While distributed systems exhibit all kinds of problems, like race conditions, interference between different components at the server or system-level, and even incompatible versions, the failure resistance of the system as a whole is tested as opposed to isolated components. Chaos is introduced such that the system is expected to continue working while a failure may be present. The main goal is to introduce the failure and for the system to self-adjust in order to cope with it. Goldpinger then helps detect and verify the impact on the network and the extent of the outage, if there is one at all.
PowerfulSeal was initially created for an internal Bloomberg platform that’s using Kubernetes to enable developers to more easily deploy code. After being used with other Bloomberg Kubernetes projects, it was shared with the broader community at KubeCon 2017 and has sparked interest from various institutions, like universities, hedge funds and Fortune 100 retailers. They’re interested in refining the tool and using chaos engineering as a way to add value to Kubernetes clusters in order to create more stable distributed systems.

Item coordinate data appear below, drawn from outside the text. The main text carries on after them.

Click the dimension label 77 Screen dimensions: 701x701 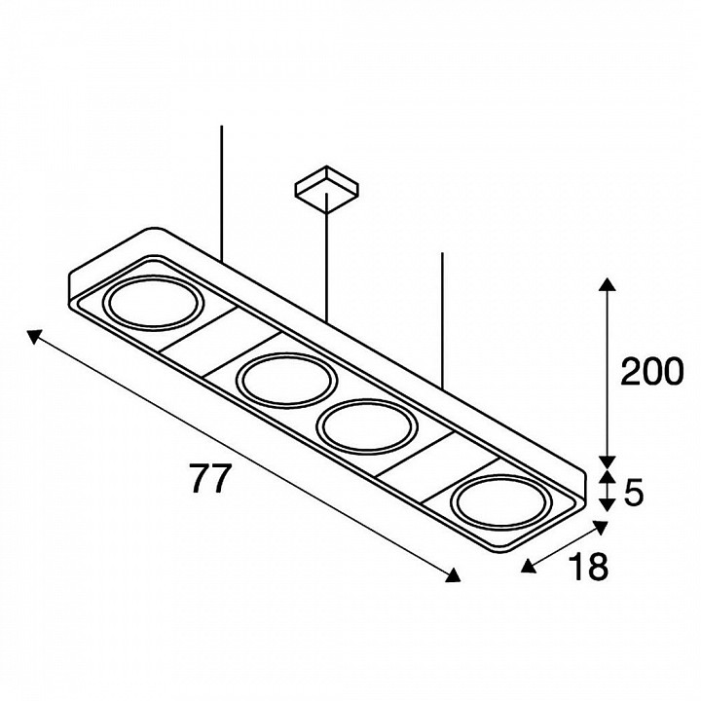(210, 478)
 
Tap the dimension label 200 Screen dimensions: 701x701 (652, 372)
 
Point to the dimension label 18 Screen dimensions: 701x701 (589, 567)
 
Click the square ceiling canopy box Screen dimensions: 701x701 (327, 187)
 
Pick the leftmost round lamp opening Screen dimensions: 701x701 (154, 303)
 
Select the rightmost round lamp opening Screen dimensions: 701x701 (499, 503)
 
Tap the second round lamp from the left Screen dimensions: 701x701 (286, 381)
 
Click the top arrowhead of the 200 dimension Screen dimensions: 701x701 (607, 284)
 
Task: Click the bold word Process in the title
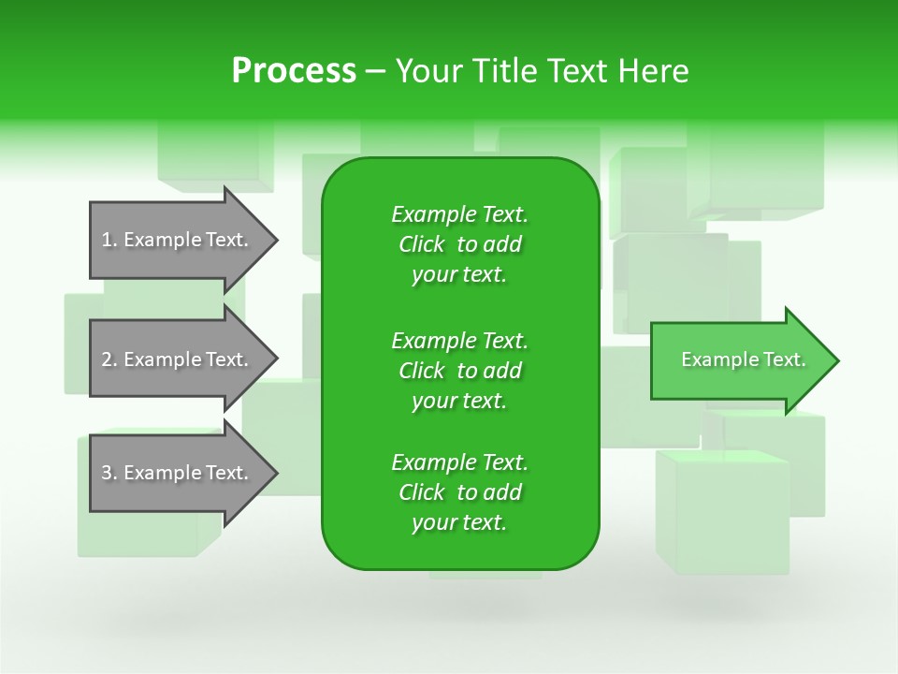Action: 294,71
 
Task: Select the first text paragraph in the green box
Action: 459,244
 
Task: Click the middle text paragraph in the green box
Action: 459,371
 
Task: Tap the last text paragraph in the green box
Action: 459,492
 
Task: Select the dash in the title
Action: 376,71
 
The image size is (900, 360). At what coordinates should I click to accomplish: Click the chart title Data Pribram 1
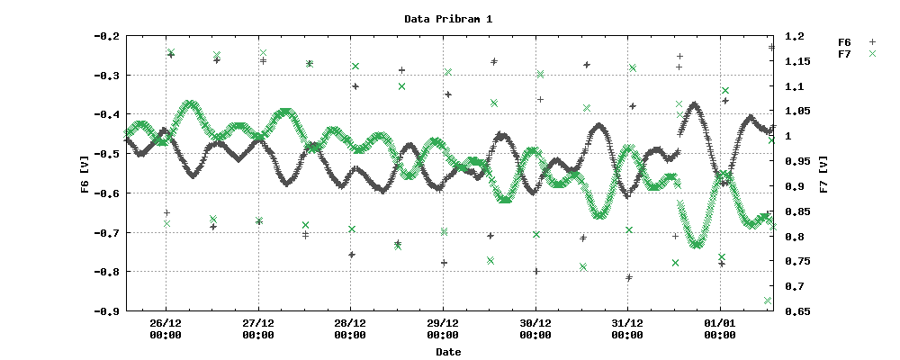(x=448, y=19)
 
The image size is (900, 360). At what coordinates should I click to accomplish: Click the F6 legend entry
(x=844, y=42)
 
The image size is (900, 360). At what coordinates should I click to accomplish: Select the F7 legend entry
(x=844, y=54)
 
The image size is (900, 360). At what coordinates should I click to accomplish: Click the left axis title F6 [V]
(x=85, y=174)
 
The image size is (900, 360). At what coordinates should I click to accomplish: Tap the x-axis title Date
(x=448, y=352)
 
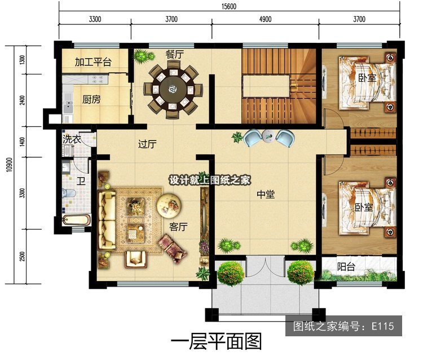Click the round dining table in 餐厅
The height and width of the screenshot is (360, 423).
173,89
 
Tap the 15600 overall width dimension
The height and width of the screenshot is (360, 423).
229,6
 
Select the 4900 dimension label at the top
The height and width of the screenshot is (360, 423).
265,19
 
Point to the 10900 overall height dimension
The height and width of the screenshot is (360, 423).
10,165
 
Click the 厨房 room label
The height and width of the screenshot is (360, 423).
91,99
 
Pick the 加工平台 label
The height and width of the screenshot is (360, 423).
93,62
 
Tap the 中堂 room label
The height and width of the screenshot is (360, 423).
266,194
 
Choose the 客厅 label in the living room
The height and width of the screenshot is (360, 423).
178,227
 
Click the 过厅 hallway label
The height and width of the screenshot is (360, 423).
147,144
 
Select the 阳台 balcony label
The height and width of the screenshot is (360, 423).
346,267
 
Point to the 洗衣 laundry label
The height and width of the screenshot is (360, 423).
72,139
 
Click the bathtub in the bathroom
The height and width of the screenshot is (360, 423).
76,220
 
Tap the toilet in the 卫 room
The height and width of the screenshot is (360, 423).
69,193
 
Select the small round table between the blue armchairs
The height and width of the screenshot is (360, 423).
268,136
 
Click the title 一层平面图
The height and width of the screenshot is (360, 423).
217,341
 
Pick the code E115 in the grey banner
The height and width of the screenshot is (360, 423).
383,326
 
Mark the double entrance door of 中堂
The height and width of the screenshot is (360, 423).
266,267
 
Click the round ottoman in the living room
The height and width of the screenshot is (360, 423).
169,205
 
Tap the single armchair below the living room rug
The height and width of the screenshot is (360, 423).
135,259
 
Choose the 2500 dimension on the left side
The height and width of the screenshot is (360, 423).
23,256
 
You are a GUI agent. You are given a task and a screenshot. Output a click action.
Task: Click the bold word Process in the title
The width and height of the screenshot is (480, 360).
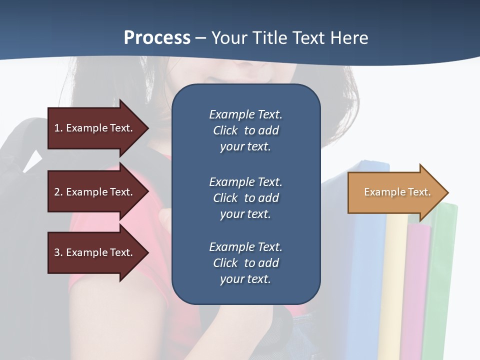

“We’re excited to see CNCF end users like Bloomberg continue to innovate by open sourcing internal cloud native tools like Goldpinger for the benefit of the wider community,” said Chris Aniszczyk, COO of the Cloud Native Computing Foundation.
Goldpinger and PowerfulSeal are a testament to tremendous value companies get from being able to adopt open source technology rather than having to create tools in-house to solve every problem. As Bloomberg is an active participant in the open source community, once its engineers create software they feel could be useful to other developers, they frequently contribute these tools to help others across the community.